On 18 July 1946, the District Commission for the Investigation of German Crimes in Poland, in the person of vice-prosecutor A. Lehman, interviewed the person named below as an unsworn witness. The witness, having been advised of the criminal liability for making false declarations, testified as follows:


Name and surname Janina Zaniewska née Motylińska
Age 58 years old
Names of parents Stanisław and Zofia née Dębska
Place of residence Poznań, Loretańska Street 6, flat 8
Occupation civil servant
Education four pedagogical courses

When the uprising broke out I was living in Warsaw with my family, consisting of my husband, son, and daughter-in-law, and a maid, at Marszałkowska Street 33, flat 8. On 1 August 1944, insurgents built barricades at the corner of Marszałkowska Street and Zbawiciela Square, near Mokotowska Street, so that – because of fighting taking place in front of our house – it was impossible to get through either to the insurgent side or to a safer area of the city. We stayed in a shelter in the basement of our house until 5 August. We were completely cut off from any news and weren’t able to watch any of the military action.

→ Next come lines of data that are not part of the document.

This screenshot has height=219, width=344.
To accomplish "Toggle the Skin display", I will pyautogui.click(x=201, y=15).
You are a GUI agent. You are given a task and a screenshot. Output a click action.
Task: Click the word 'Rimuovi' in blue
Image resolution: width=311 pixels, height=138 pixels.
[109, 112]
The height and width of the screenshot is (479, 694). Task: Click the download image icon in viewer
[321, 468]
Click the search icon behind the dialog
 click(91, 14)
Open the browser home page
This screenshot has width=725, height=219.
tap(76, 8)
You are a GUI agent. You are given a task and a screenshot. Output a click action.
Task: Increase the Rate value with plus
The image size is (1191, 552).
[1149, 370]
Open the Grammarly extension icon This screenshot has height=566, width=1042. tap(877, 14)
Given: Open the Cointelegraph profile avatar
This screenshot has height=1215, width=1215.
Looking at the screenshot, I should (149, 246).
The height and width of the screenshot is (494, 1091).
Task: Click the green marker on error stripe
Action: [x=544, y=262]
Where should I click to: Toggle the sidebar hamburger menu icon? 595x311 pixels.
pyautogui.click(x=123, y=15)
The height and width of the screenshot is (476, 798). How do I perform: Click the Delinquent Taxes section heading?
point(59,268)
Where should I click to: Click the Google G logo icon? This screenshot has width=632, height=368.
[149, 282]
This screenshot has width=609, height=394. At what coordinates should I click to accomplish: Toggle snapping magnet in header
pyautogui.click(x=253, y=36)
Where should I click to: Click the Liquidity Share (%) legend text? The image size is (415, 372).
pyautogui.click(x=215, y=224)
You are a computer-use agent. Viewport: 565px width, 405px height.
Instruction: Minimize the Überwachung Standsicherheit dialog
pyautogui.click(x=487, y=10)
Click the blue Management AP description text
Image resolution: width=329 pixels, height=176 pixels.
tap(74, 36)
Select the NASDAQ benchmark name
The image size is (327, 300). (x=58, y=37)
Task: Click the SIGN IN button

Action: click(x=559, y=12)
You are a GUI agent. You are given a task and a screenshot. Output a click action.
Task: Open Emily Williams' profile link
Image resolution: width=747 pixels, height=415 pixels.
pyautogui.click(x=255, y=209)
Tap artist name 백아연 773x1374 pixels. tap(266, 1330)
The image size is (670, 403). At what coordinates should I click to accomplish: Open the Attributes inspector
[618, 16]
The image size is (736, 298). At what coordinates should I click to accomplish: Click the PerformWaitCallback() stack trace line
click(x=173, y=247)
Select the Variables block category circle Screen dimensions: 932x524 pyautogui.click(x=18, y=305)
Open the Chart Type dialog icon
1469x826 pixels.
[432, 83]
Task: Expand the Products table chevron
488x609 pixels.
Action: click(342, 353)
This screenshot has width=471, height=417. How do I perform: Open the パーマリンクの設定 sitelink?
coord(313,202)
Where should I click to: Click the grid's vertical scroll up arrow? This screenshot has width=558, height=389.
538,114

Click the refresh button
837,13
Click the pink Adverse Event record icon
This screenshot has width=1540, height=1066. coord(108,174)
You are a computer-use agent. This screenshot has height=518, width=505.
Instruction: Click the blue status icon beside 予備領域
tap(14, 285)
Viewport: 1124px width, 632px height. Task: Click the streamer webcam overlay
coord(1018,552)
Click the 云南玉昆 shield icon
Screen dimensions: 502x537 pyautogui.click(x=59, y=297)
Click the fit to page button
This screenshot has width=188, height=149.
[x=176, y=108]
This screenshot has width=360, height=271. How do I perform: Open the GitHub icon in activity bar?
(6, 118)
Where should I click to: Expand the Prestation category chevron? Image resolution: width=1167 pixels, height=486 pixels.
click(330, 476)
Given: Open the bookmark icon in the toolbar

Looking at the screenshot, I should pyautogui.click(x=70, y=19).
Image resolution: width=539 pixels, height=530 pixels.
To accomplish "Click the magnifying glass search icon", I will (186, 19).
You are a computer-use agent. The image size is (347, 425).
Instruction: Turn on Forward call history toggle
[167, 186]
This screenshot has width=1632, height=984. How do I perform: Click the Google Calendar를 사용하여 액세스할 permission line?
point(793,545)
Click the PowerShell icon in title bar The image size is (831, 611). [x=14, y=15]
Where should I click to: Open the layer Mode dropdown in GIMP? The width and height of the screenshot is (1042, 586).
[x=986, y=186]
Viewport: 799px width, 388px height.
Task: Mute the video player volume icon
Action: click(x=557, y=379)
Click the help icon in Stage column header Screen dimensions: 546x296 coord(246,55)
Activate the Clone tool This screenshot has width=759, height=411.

On 5 August, a German in uniform stormed into the basement, fired a shot at the ceiling and ordered everyone to go out onto the street immediately. There, the men and women were stood separately. Whole columns of men and women, dragged from nearby streets occupied by the Germans, stood there in this fashion. While the men were still standing, the women’s group was sent to the Gestapo headquarters on aleja Szucha. We were convoyed by the “Ukrainians” who treated us quite brutally, taking our suitcases, valuables, and jewelry. On aleja Szucha, we were placed in the inner courtyard. That same day, in the afternoon, a few hundred younger women were chosen from among those in the courtyard and ordered to form rows in front of tanks. Two or three tanks and an ambulance drove behind them. Some of the girls had to go on the tanks, on the outside. The whole procession walked along Aleje Ujazdowskie in the direction of Piusa XI Street, where there was [an insurgent] barricade. Earlier, one of the Germans had told the women selected, in Polish, that with their help the Germans would attempt to communicate with the insurgents and talk some reason into them. As I learned later from the girls, after reaching the barricade, in the midst of fighting, the insurgents called to the women to crawl over to the barricade. Some of them managed to do so, but the majority, after a failed attack by the Germans, returned. Some were wounded, mostly in the legs. After a horrible night in the courtyard, with the continual sounds of crazy fighting and smoke rising from the burning houses all around, in the morning we were expelled out on the street and managed to get to the insurgents.

I don’t have any certain knowledge about the fate of the men expelled from the basements. I only know from what people said that the men were divided into parties and executed on the same day in different places. My husband and son were probably executed in the basement. Their corpses were found together with 300 other bodies in a mass grave on Niepodległości Street.

These were my husband, Kazimierz Zaniewski, and my son Tadeusz Zaniewski.